I once used update-instance-for-redefined-class in ASDF, when I was trying to make a smooth upgrade from ASDF 1 to ASDF 2. The problem I found is that proper support for class redefinition requires the cooperation not only of the underlying object system, but also of all the parts of the implementation. It also requires more deterministic guarantees on what code gets inlined and what code doesn't get inlined.
In ASDF 3, I threw the towel, and decided I could never get the OTHER parts of the system to cooperate (aka ASDF extensions for me, but also all the extensions to all existing programs being redefined), so I stopped using update-instance-for-redefined-class and instead went for deleting/overwriting/resetting functions, generic functions, and, in extreme cases, packages.
I would love to see languages with better support for redefinition. Like unison, or darklang. Unhappily, update-instance-for-redefined-class, while very cool, is *not enough*.

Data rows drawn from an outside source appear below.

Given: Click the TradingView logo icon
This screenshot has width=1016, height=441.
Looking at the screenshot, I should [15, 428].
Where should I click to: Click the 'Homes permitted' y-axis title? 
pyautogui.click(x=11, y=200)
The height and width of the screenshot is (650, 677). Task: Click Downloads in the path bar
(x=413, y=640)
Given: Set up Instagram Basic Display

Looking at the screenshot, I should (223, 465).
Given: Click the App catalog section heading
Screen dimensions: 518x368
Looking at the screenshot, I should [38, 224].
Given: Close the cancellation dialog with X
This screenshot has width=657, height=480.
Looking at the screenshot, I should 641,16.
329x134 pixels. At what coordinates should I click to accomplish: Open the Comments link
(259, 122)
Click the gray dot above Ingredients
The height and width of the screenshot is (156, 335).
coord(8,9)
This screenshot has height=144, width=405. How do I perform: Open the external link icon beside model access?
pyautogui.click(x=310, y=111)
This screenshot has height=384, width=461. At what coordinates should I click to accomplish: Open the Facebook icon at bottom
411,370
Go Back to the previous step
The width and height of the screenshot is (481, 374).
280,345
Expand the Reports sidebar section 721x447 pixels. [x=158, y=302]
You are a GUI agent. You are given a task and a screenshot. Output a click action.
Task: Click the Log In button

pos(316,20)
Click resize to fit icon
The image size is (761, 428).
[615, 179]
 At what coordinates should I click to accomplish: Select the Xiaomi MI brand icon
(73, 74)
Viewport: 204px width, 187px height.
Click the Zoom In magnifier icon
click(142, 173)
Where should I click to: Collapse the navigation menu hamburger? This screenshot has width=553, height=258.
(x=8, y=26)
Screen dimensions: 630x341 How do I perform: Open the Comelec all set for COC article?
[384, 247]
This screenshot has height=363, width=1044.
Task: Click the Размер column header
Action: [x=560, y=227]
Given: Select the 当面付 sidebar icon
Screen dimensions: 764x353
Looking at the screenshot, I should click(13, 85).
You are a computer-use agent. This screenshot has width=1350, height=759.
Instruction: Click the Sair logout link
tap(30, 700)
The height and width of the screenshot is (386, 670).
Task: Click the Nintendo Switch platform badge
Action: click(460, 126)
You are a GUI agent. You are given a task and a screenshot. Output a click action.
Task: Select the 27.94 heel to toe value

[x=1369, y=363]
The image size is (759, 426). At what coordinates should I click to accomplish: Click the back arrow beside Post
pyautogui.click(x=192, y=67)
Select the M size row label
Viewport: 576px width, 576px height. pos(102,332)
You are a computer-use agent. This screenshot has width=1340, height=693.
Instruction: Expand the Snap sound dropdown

But in relatively small systems that are long-running, with everyone cooperating, like they had in the 1980s, it was probably sufficient. And it is a marvelous tool. If you control the entire application and want images to survive code evolution.
—♯ƒ • François-René ÐVB Rideau •Reflection&Cybernethics• http://fare.tunes.org Taxonomy is the death of science — A. N. Whitehead
On Tue, Dec 8, 2020 at 2:48 PM Jean-Claude Beaudoin jean.claude.beaudoin@gmail.com wrote:
Hello Pros of Common Lisp,
Here is my attempt at starting a significant (and hopefully useful) debate on a subject squarely about Common Lisp and its internals.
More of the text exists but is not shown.